Contudo, as ambições ambientais da empresa se chocaram frontalmente com seus objetivos comerciais. Determinada a se tornar uma grande player na era da inteligência artificial, a Microsoft ajudou a desencadear uma corrida para construir uma nova classe de data centers com grande consumo de energia para suportar modelos de IA, sobrecarregando redes elétricas e pressionando concessionárias a construir novas usinas de geração de energia com combustíveis fósseis.
Em um exemplo concreto, a empresa assinou acordo em junho com a Chevron Corp. para obter energia de uma gigantesca usina a gás natural a ser construída no oeste do Texas e utilizá-la para alimentar um novo complexo de data centers.
Ao mesmo tempo, a Microsoft reavaliou seus esforços de compensação de emissões, comunicando aos parceiros de sustentabilidade que se afastaria de novos negócios de créditos de carbono. Os executivos também consideraram abandonar uma meta que teria levado a Microsoft a igualar o uso de eletricidade de seus data centers a cada hora com energias renováveis. Outras empresas também se afastaram de seus próprios compromissos conforme o governo federal dos Estados Unidos reverteu padrões ambientais e buscou conter iniciativas de sustentabilidade.

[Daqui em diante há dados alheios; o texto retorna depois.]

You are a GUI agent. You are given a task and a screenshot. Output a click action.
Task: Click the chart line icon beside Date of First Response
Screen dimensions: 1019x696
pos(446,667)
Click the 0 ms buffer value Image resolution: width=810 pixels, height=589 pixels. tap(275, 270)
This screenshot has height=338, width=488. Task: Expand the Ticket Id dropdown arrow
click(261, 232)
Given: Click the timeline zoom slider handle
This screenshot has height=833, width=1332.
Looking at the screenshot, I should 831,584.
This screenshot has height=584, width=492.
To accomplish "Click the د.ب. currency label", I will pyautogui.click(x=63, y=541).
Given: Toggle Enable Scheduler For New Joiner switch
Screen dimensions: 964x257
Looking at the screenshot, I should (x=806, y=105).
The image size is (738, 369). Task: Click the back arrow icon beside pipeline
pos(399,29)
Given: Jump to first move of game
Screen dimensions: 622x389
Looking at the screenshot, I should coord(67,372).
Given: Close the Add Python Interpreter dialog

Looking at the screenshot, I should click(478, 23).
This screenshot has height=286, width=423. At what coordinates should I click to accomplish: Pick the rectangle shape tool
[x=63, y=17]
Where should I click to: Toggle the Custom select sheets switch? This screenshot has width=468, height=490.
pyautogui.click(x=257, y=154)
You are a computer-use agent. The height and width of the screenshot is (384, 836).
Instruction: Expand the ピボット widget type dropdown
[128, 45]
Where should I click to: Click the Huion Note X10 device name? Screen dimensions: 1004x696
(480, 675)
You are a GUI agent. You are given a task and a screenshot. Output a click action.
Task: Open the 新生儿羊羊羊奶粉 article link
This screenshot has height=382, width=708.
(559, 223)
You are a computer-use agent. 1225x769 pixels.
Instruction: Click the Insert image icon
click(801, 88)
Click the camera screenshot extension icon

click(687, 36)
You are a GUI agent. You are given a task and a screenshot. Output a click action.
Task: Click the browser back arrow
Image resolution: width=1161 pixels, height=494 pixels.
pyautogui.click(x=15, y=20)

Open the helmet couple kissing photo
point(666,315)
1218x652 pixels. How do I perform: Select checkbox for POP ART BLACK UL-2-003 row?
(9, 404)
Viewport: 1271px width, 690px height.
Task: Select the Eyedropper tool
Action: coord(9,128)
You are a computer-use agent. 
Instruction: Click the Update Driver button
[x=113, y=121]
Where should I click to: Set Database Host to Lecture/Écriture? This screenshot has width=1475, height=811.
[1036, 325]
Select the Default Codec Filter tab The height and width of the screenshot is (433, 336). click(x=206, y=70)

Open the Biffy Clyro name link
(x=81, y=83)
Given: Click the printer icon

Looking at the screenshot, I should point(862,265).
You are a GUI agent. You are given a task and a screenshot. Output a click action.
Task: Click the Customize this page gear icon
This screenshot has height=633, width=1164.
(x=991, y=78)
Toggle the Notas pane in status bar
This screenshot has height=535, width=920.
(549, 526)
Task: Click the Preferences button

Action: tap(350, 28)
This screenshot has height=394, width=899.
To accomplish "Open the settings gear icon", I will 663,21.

A Microsoft afirmou que suas emissões teria sido menores não fosse a decisão do ano anterior de suspender a compra de um tipo específico de crédito de carbono que é controvertido.
O contexto de crescimento de emissões entre gigantes tecnológicas se amplia. Outras empresas têm apontado a crescente demanda por IA como fator de aumento em emissões de carbono. A Alphabet reportou aumento de 48% em emissões entre 2019 e 2024, citando o aumento nas operações de data centers e crescente demanda por produtos de IA. A controladora do Google adquiriu a startup de energia limpa Intersect Power em dezembro conforme planejava depender de energia renovável para projetos de data centers.
A expansão dos data centers de IA coloca pressão crescente sobre infraestruturas globais de energia. A Agência Internacional de Energia projeta 300 milhões de toneladas métricas de emissões globais de dióxido de carbono do uso de eletricidade em data centers até 2035, quase dobrando em relação aos 180 milhões de toneladas atualmente.
A expansão também tem impactos além das emissões. Autoridades em Cheyenne, Wyoming, relataram ter rastreado a construção de um data center baseado em Wyoming para a Meta a uma bactéria rara encontrada no centro de tratamento de águas residuárias da cidade. A bactéria não entrou no abastecimento de água potável da cidade, e a Junta de Serviços Públicos de Cheyenne anunciou que pausaria a aceitação de descarga de água industrial de qualquer data center.
A Microsoft também anunciou diversos projetos de data centers no último ano. Um projeto de 3 bilhões de dólares em Wisconsin foi descrito pela empresa como o data center de IA mais avançado do mundo, conforme relatado pelo Wall Street Journal.